La bougresse elle est rapide et évite tout.

Hors de question de prendre autant que Théo ou Laurent. Surtout que j'ai peur de retourner à l'isolement si je suis trop nulle. Deux jours consécutifs, je ne le supporterais pas.

Émilie tente de me toucher avec son pied en plein visage. Elle ne me rate que d'un cheveu. Mais je perds l'équilibre et chute. Je n'ai pas encore complètement toucher le tapis que je reçois déjà un coup de pied en plein sternum qui m'allonge.

Je grogne et peine pour respirer, malgré tout je tente de me relever.

Une nouvelle fois, sa jambe m'assaille et fait mouche contre ma joue.

Sonnée, je percute rudement les tapis.

Je me sens complètement nulle alors que j'essaie de remettre de l'ordre dans mes idées. J'ai les yeux clos, je ne vois pas arrivé les deux frappes suivantes dans mon ventre et deux gémissements m'échappent.

— Elle a eu son compte, annonce le chef mettant fin à ma raclée. Cinquante-six, tu trouves toujours le moyen d'être de plus en plus minable. Relève-toi !

J'essaie, mais j'ai la tête qui tourne et je n'ai toujours pas retrouvé mon souffle.

— Tu désobéis ?

— Non, chef, dis-je sans force.

— Alors debout ! Et que ça saute.

Péniblement, j'obtempère et manque m'affaler en retournant au bord du cercle.

Je ne tiendrais pas indéfiniment ici. Je ne peux pas attendre d'être meilleure et qu'ils m'autorisent à sortir. Je suis devenue la tête de Turc du chef, même si ça ne date pas vraiment d'aujourd'hui.

Au lieu de reprendre les affrontements, le chef a décidé de nous faire répéter les mouvements. Je suis sûre que son choix est délibéré. Je ne suis pas en état, j'ai besoin d'un peu de temps pour récupérer. C'est une occasion de plus pour m'humilier.

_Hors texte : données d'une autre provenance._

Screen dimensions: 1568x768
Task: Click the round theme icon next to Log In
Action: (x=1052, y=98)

Je fais de mon mieux. Il m'a collé en binôme avec Camille ce qui n'aide pas à ma concentration. Surtout que j'ai le sentiment qu'elle est moins froide qu'à l'accoutumée. Elle me prend peut-être en pitié. Elle n'est peut-être pas aussi insensible que Laurent le prétend.

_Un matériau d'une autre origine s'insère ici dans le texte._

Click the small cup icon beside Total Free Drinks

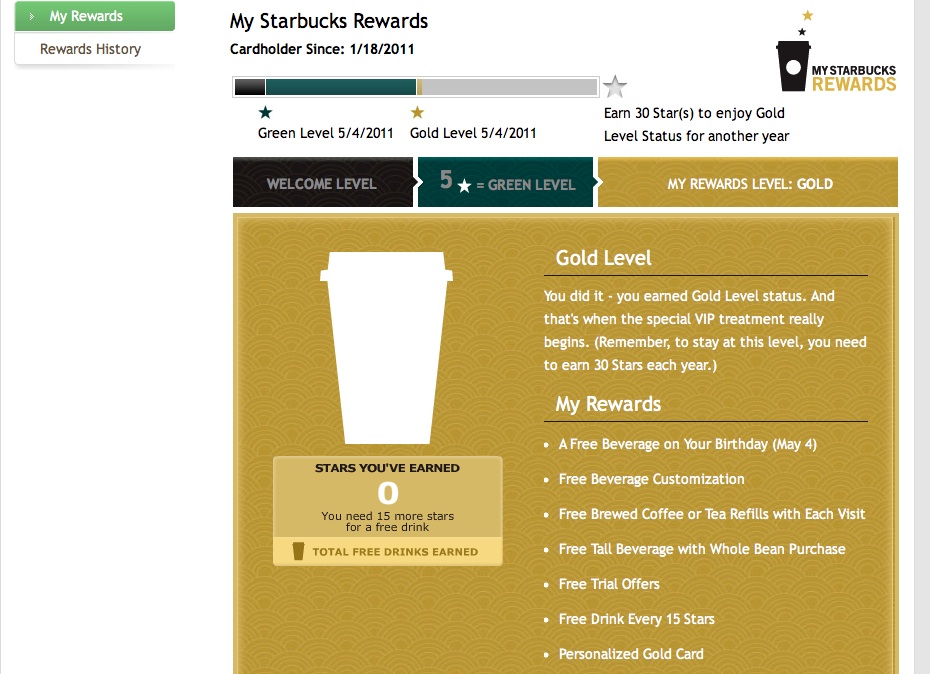coord(297,551)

Je répète les gestes avec lenteur. Le chef ne regarde pas et même s'il le faisait, je ne suis pas capable d'avoir une cadence plus soutenue.

Camille m'offre des conseils, j'ai l'impression d'être en train d'halluciner. Peut-être qu'Émilie a tapé plus fort que ce que j'imaginais. Je nage en plein délire.

— Cinquante-six ! Tu ne mérites pas le mal que se donne Vingt-trois. Elle est prometteuse, j'espère qu'être à ton contact ne va pas gâcher ses capacités.

Camille m'offre un pauvre sourire et même si la remarque n'était pas agréable, je nage sur un petit nuage. J'ai la sensation de retrouver l'amie que j'avais.

Peut-être que cette journée ne sera pas si terrible en fin de compte.